Initially Margaret showed an interest in both Oxford and Cambridge. She endowed a professional Lectureship of Divinity at both universities, both of which continue to this day, under the name the Lady Margaret Professorship.

Originally the lectureships were to be maintained out of the lands granted by Margaret and Henry VII’s to their planned chantry at St George’s Windsor, however their interest in St George’s declined as plans for a Royal mausoleum were transferred to Westminster Abbey. The grants given to Westminster were earmarked to provide funds for the professorships.

In a break with tradition however the University lectureships were given their own legal personae. The result of this was that the Universities would be able to sue the Westminster foundation should it fail to provide the agreed emoluments. Until these arrangements were finalised, Margaret supported the lectureships from her own pocket.

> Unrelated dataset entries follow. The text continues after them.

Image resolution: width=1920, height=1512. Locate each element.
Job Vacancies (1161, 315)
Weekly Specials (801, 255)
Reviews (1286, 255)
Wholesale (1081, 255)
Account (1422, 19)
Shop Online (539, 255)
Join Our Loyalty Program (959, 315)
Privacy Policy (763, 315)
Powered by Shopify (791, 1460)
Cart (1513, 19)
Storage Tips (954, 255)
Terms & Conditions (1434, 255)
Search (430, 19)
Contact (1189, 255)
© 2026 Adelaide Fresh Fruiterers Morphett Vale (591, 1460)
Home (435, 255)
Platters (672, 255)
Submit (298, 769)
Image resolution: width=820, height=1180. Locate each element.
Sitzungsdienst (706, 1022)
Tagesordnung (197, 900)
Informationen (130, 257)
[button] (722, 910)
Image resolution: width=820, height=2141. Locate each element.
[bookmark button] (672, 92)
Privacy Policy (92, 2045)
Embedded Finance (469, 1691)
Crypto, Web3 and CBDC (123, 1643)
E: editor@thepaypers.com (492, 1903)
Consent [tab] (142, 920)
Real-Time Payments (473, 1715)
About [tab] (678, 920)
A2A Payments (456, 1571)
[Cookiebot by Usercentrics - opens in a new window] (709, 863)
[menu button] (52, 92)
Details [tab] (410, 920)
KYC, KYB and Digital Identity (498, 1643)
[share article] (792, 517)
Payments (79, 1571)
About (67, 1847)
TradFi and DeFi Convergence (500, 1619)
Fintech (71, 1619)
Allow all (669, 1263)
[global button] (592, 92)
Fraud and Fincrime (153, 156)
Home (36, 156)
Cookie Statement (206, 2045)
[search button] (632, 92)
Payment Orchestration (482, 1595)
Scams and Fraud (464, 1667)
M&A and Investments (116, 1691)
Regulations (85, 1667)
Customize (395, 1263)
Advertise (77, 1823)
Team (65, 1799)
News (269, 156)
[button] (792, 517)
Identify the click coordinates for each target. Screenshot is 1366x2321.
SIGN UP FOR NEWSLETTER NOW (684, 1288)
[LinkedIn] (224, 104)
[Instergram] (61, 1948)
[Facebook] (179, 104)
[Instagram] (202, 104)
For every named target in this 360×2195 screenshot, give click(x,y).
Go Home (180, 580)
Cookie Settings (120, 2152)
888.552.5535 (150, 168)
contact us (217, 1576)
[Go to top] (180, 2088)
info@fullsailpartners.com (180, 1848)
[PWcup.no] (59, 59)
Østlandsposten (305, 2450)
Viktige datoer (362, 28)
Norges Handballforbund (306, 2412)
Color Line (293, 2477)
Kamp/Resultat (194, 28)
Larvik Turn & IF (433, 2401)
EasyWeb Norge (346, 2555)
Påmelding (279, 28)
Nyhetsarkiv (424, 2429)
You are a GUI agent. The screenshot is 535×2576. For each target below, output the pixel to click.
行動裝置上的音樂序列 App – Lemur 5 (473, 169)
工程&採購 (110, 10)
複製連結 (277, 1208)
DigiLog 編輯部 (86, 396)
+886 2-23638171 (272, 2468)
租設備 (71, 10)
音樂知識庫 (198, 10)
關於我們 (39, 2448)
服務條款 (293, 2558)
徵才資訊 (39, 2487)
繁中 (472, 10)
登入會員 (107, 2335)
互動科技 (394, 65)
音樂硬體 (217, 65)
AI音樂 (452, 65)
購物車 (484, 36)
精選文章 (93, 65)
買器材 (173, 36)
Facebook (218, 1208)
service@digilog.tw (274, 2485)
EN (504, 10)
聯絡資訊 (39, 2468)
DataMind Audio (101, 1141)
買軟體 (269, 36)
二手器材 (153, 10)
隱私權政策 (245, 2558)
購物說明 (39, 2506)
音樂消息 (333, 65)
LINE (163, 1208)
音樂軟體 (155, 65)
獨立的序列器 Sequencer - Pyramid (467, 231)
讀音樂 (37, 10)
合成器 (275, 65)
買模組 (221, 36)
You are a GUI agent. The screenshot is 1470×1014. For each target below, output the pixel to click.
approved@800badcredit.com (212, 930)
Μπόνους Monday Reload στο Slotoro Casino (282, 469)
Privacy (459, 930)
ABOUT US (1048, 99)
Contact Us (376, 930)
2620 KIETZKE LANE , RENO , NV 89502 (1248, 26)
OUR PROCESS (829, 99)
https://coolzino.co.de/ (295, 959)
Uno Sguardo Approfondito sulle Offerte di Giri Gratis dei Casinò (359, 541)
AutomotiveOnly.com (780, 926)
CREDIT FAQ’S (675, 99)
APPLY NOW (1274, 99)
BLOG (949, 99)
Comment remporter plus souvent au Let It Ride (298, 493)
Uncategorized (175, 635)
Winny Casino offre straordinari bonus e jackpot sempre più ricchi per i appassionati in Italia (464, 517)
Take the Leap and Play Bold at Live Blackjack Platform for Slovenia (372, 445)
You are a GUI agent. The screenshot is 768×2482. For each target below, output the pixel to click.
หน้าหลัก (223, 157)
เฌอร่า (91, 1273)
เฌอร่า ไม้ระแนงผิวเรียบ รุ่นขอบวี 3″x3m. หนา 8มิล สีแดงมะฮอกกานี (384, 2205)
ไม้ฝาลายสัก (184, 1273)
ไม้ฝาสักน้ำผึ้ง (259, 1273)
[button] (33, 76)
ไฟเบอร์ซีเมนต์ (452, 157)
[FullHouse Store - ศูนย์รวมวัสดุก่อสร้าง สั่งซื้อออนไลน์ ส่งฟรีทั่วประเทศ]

In 1498 the lecturers were Dr Smyth at Cambridge and Dr Wills at Oxford. Following the formal inauguration of the positions the first Lady Margaret Professor at Cambridge was her confessor and close associate, John Fisher. Fisher influenced Margaret from the moment they met and he worked closely with her in her schemes for Cambridge. He was appointed Bishop of Rochester in 1504 with Henry VII asking his mother’s confirmation that she was happy for him to be offered the appointment. The Oxford Lecturer was Dr John Roper. Each of these lecturers was to give an hour’s lecture on every day when lectures customarily took place during the University terms.

In addition to the lectureships, Margaret also founded a University Preachership at Cambridge. The preacher, who should preferably be a Doctor of Theology, was to be chosen every three years by the Chancellor of the University. Ideally he was also to be a Fellow of one of the colleges. His job was to preach six sermons a year, including an annual one at St Paul’s Cross. Of course there are no free lunches or lectures and the quid pro quo was that the souls of Margaret, her husbands, ancestors and descendants were all to be prayed for.

By the end of the century, her main focus was on Cambridge. This is probably because her new confessor John Fisher, was a Cambridge man.